ENTRIES PROVIDED Start Marker

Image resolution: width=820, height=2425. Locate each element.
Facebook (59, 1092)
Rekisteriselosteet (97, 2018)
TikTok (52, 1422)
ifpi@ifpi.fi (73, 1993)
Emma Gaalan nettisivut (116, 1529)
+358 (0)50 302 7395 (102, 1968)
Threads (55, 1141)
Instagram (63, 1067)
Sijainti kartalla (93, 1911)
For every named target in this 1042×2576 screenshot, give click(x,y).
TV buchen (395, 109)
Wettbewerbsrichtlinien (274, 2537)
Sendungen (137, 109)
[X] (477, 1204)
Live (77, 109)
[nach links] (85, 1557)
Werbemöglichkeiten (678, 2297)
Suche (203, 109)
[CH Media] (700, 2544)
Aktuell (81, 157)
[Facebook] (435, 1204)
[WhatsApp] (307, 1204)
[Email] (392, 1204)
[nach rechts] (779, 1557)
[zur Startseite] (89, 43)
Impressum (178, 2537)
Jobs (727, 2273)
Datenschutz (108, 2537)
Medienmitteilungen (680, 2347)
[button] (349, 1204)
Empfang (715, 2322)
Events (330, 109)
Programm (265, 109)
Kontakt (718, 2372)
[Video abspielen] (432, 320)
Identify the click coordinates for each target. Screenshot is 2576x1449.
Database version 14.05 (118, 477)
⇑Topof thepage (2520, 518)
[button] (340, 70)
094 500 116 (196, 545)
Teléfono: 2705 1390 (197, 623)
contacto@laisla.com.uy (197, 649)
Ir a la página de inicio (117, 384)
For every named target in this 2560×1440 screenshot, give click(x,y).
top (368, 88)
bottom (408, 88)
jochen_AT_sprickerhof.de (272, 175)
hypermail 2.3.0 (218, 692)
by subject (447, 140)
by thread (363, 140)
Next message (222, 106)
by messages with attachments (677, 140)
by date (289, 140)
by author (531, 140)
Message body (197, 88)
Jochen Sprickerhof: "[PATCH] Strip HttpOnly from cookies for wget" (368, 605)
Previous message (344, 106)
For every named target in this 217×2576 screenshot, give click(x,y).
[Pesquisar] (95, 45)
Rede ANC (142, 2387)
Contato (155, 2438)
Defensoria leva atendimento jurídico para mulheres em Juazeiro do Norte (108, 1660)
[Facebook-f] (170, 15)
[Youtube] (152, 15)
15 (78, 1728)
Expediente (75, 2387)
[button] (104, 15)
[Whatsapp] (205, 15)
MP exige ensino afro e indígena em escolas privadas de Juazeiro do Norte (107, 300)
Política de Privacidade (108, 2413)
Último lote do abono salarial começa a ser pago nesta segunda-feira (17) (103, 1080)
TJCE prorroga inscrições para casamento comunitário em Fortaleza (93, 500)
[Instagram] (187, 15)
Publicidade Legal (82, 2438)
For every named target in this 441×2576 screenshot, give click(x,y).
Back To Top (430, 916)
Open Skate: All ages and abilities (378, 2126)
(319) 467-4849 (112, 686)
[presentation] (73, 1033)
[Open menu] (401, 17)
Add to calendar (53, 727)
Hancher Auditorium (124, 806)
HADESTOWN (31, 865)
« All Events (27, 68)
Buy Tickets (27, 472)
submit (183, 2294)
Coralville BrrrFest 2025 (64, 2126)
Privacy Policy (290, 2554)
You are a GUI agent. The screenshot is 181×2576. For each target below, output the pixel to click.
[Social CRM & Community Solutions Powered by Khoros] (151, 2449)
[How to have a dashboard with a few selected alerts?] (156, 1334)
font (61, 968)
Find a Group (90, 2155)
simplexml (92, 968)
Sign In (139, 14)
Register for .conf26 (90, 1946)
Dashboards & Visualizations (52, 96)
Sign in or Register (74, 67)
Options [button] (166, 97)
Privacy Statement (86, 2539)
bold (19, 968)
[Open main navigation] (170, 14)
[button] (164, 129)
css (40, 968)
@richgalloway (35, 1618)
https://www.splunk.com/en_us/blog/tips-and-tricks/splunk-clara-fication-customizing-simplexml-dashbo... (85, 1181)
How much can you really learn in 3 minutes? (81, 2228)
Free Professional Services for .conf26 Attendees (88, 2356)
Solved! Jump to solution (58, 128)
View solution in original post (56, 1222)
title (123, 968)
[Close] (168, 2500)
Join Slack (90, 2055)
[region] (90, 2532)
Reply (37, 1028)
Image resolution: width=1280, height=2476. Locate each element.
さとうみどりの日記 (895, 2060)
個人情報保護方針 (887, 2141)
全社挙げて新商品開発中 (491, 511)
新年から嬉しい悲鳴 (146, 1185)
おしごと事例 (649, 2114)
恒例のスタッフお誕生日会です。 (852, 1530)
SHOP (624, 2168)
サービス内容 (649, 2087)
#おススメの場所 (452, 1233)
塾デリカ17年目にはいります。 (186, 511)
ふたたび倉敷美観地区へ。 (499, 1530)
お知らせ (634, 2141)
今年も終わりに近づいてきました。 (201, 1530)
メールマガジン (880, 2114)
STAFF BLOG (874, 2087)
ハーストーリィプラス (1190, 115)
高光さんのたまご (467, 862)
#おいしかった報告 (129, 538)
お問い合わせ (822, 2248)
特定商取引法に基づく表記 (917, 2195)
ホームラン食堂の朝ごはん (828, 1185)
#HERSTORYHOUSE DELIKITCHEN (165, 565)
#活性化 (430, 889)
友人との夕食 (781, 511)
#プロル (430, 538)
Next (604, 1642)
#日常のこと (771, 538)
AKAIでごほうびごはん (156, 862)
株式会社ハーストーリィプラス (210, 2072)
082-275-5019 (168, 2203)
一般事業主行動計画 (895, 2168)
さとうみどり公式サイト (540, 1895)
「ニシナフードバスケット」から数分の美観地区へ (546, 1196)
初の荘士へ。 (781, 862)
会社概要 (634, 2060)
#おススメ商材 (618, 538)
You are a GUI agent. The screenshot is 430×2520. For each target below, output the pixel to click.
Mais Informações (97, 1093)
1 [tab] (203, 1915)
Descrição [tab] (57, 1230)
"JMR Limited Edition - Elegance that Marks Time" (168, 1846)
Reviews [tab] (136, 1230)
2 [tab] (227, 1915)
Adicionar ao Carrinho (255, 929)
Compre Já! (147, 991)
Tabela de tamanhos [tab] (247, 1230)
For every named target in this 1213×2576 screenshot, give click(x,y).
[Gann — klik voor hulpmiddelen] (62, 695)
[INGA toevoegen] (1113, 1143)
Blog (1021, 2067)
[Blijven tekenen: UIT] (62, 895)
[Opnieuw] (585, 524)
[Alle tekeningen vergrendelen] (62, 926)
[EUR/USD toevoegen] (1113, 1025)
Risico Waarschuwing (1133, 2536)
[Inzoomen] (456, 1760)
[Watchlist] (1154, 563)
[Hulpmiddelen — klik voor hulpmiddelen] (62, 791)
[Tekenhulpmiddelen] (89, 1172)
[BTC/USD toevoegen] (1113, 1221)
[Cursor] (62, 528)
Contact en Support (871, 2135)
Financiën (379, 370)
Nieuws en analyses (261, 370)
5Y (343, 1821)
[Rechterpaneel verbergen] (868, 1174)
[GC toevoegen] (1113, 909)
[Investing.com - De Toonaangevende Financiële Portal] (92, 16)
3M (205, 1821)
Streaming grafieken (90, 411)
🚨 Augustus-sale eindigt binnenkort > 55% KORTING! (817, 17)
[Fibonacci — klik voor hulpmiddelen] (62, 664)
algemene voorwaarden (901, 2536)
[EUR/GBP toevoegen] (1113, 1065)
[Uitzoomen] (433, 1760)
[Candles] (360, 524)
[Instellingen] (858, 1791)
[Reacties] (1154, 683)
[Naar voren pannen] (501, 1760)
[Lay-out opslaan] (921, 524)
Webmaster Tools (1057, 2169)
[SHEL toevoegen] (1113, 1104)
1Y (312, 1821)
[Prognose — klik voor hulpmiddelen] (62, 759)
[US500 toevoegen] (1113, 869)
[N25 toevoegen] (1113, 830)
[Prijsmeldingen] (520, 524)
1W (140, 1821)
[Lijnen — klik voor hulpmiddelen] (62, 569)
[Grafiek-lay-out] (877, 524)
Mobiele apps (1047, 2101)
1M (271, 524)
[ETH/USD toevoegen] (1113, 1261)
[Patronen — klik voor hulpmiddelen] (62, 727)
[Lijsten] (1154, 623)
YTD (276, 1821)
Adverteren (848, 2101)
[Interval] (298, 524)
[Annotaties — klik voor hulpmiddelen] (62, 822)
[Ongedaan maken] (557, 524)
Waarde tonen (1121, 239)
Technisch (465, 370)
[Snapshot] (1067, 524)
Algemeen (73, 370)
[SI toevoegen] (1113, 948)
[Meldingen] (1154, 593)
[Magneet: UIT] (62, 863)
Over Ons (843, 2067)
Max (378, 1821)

ENTRIES PROVIDED End Marker

Retype, exactly and in full, the lines above from the one containing "Find a Group (90, 2155)" through the one containing "#おススメ商材 (618, 538)".

[ANSWER FOR THIS EXERCISE]
Find a Group (90, 2155)
simplexml (92, 968)
Sign In (139, 14)
Register for .conf26 (90, 1946)
Dashboards & Visualizations (52, 96)
Sign in or Register (74, 67)
Options [button] (166, 97)
Privacy Statement (86, 2539)
bold (19, 968)
[Open main navigation] (170, 14)
[button] (164, 129)
css (40, 968)
@richgalloway (35, 1618)
https://www.splunk.com/en_us/blog/tips-and-tricks/splunk-clara-fication-customizing-simplexml-dashbo... (85, 1181)
How much can you really learn in 3 minutes? (81, 2228)
Free Professional Services for .conf26 Attendees (88, 2356)
Solved! Jump to solution (58, 128)
View solution in original post (56, 1222)
title (123, 968)
[Close] (168, 2500)
Join Slack (90, 2055)
[region] (90, 2532)
Reply (37, 1028)
Image resolution: width=1280, height=2476. Locate each element.
さとうみどりの日記 (895, 2060)
個人情報保護方針 (887, 2141)
全社挙げて新商品開発中 (491, 511)
新年から嬉しい悲鳴 (146, 1185)
おしごと事例 (649, 2114)
恒例のスタッフお誕生日会です。 (852, 1530)
SHOP (624, 2168)
サービス内容 (649, 2087)
#おススメの場所 (452, 1233)
塾デリカ17年目にはいります。 (186, 511)
ふたたび倉敷美観地区へ。 (499, 1530)
お知らせ (634, 2141)
今年も終わりに近づいてきました。 (201, 1530)
メールマガジン (880, 2114)
STAFF BLOG (874, 2087)
ハーストーリィプラス (1190, 115)
高光さんのたまご (467, 862)
#おいしかった報告 (129, 538)
お問い合わせ (822, 2248)
特定商取引法に基づく表記 (917, 2195)
ホームラン食堂の朝ごはん (828, 1185)
#HERSTORYHOUSE DELIKITCHEN (165, 565)
#活性化 (430, 889)
友人との夕食 (781, 511)
#プロル (430, 538)
Next (604, 1642)
#日常のこと (771, 538)
AKAIでごほうびごはん (156, 862)
株式会社ハーストーリィプラス (210, 2072)
082-275-5019 (168, 2203)
一般事業主行動計画 (895, 2168)
さとうみどり公式サイト (540, 1895)
「ニシナフードバスケット」から数分の美観地区へ (546, 1196)
初の荘士へ。 (781, 862)
会社概要 (634, 2060)
#おススメ商材 (618, 538)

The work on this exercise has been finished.